Problem details: Make an exact copy of the listing, without images.
▼
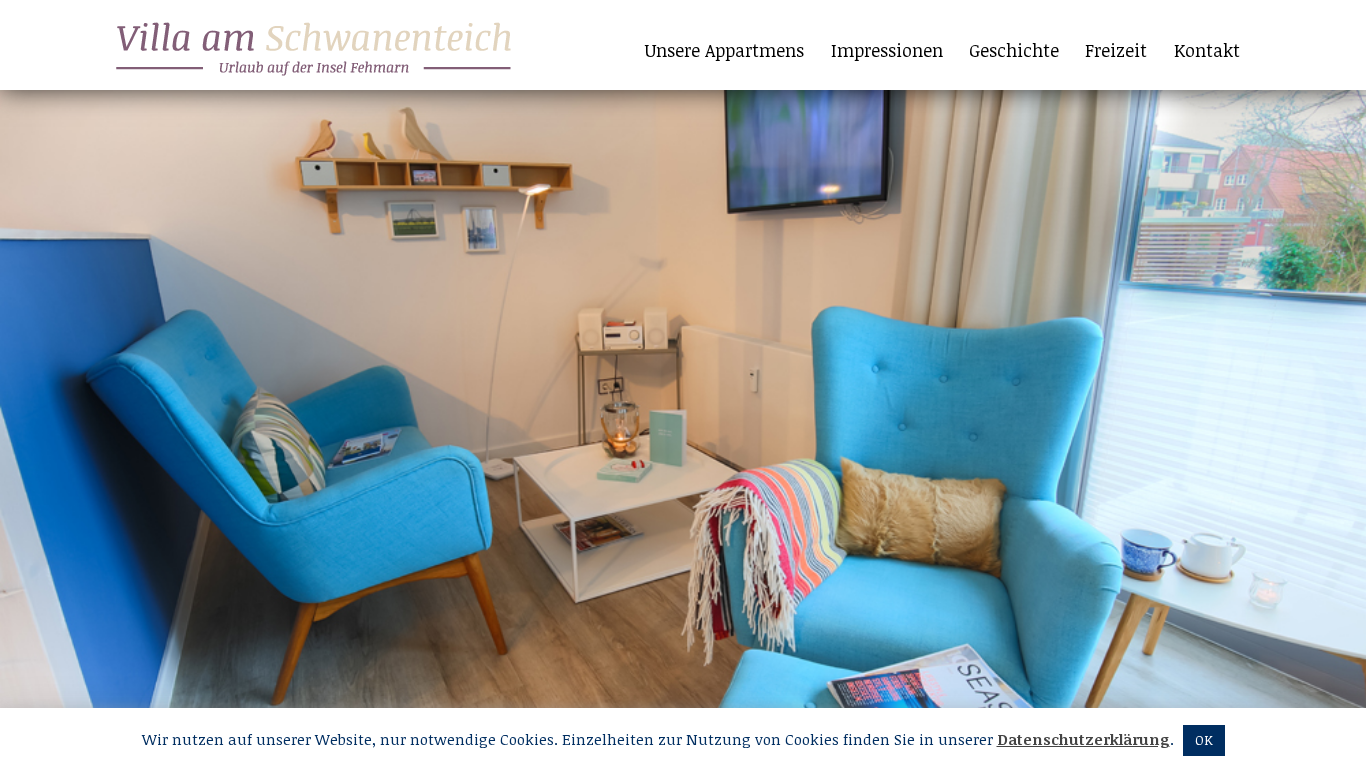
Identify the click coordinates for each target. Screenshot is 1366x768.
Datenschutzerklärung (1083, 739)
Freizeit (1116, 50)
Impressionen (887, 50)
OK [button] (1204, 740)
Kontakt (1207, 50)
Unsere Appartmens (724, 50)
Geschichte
▲
Written solution:
Identify the click coordinates for each target. Screenshot is 1366x768.
Datenschutzerklärung (1083, 739)
Freizeit (1116, 50)
Impressionen (887, 50)
OK [button] (1204, 740)
Kontakt (1207, 50)
Unsere Appartmens (724, 50)
Geschichte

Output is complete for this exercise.